I tre anni successivi furono caratterizzati da un lungo conflitto fra il M., che voleva riprendere l'ex Marchesato di Verrucola, e la Repubblica fiorentina: dopo un momentaneo recupero da parte del M. nel luglio 1496, Fivizzano e le altre località contese finirono definitivamente nelle mani di Firenze che entrò anche in possesso di alcune terre appartenenti al Marchesato di Fosdinovo (oltre alle tre località già citate, andarono definitivamente perse Ceserano, Collecchia, Rometta, Colla, Bardine e San Terenzo). In questa sua lotta per la sopravvivenza il M. ebbe l'appoggio del duca di Milano, della Repubblica di Venezia e del Banco di S. Giorgio: si era infatti acquistato la benemerenza di quest'ultimo all'inizio del 1496, quando ne aveva favorito l'acquisizione di Sarzana.

Nell'estate 1498 si incrinarono i suoi rapporti col duca di Milano: la svolta politica di quest'ultimo richiedeva infatti che tra Firenze e il M. si giungesse alla pace, ma il M. non acconsentì. Quando lo Sforza perse definitivamente il Ducato, il M. era ormai legato a Genova, in particolare al Banco di S. Giorgio, con cui firmò l'aderenza l'8 nov. 1501. Questa sua felice svolta politica fece in modo che la nuova spedizione francese di Luigi XII passasse senza danni per lui; anzi, il M. riuscì a sfruttarla entrando momentaneamente in possesso di tre castelli appartenenti al nipote Alberico di Massa (Avenza, Moneta e Carrara). Le tre località furono confiscate nel giugno 1500 in quanto ritenute spettanti a Ludovico Malaspina, dichiarato ribelle: nel giro di pochi mesi il M. riuscì a farsele consegnare, ma all'inizio del maggio successivo fu costretto a restituirle al nipote Alberico. In questo frangente egli aveva nuovamente cercato di ottenere il territorio facente capo a Fivizzano, senza alcun successo. In un analogo fallimento si era conclusa anche la richiesta avanzata nella primavera 1495 al re Carlo VIII riguardo al Ducato di Gravina, un tempo ricevuto in feudo dall'avo paterno Spinetta.

In seguito il M. non ebbe più occasione di tentare altri ingrandimenti territoriali.
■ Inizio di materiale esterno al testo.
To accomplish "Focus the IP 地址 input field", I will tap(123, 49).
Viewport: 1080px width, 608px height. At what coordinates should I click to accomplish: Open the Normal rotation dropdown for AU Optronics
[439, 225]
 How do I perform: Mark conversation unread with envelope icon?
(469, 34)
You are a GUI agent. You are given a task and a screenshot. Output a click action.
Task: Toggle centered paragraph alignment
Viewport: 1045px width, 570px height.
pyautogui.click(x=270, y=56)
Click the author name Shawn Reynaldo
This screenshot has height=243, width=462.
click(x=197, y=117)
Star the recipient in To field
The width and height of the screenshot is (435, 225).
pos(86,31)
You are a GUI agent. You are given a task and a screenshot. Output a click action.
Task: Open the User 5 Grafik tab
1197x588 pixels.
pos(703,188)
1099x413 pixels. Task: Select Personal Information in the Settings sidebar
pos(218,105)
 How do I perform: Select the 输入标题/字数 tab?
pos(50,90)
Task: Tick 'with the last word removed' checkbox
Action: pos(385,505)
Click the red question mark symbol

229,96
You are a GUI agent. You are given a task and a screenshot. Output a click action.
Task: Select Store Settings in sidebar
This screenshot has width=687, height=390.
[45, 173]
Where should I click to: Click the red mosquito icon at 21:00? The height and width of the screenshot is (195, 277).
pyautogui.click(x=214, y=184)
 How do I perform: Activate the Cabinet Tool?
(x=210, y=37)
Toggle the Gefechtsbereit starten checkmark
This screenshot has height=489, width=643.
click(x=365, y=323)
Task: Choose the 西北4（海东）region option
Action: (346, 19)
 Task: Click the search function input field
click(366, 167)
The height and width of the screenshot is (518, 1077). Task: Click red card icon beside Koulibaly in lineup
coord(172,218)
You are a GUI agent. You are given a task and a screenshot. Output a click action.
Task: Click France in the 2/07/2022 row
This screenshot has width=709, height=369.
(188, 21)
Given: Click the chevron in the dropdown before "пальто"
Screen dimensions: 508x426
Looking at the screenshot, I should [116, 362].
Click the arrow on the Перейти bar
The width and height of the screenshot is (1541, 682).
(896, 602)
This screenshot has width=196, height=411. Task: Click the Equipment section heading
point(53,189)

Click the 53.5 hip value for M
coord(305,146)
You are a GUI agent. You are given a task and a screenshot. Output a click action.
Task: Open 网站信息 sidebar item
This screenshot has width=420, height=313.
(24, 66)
La nomina del genero Piero Soderini a gonfaloniere perpetuo della Repubblica fiorentina (22 sett. 1502) allontanò definitivamente il pericolo di una nuova guerra contro il Marchesato di Fosdinovo e garantì l'indipendenza di quest'ultimo. Sempre nel 1502 il M. giunse alla definitiva decisione riguardo alla spartizione del suo dominio. Negli anni precedenti c'erano infatti state incomprensioni coi figli più grandi e le repentine morti di uno di essi e del genero Federico Pallavicino lo spinsero a emancipare il figlio più giovane, Lorenzo, concedendogli Fosdinovo con tutta la sua vicaria e Ponzanello (14 dicembre).

Negli ultimi anni di vita il M. fece la spola tra Fosdinovo, di cui aveva conservato l'usufrutto e da dove governava le rimanenti terre lunigianesi, Verona e soprattutto Zibello, dove aiutò la figlia Clarice, reggente di questa signoria.

Il M. morì il 3 febbr. 1508.

Il suo testamento provocò una guerra fratricida: confermò infatti a Lorenzo quanto gli era stato già concesso; Lazzaro, figlio del defunto secondogenito del M., ottenne il Marchesato di Olivola, mentre il primogenito Galeotto fu privato di qualsiasi feudo lunigianese.

Intorno al 1451 il M. aveva sposato Bianca Malaspina, figlia dell'ex marchese di Castel dell'Aquila ed erede di consistenti beni nel Veronese. Dal matrimonio nacquero almeno otto figli: Lazzaro, avviato alla carriera ecclesiastica, ma morto all'inizio degli anni Ottanta; Galeotto, condottiero al servizio quasi esclusivo della Repubblica fiorentina; Giovan Battista, morto nel febbraio 1502 e da cui ebbe origine il ramo di Olivola; Marco, morto all'età di cinque anni nel 1471; Lorenzo, che ereditò la parte più consistente dello Stato del M.; Argentina, sposata con Piero Soderini; Giovanna, moglie di Cosimo Rucellai, nipote di Lorenzo de' Medici; Clarice, sposata a Federico Pallavicino, marchese di Zibello.